§ **Problem requirements**:
Print every entry again, precisely as written.

Stored data:
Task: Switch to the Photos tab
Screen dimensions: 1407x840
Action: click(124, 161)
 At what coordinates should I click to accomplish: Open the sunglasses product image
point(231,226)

§ **Task response**:
Task: Switch to the Photos tab
Screen dimensions: 1407x840
Action: click(124, 161)
 At what coordinates should I click to accomplish: Open the sunglasses product image
point(231,226)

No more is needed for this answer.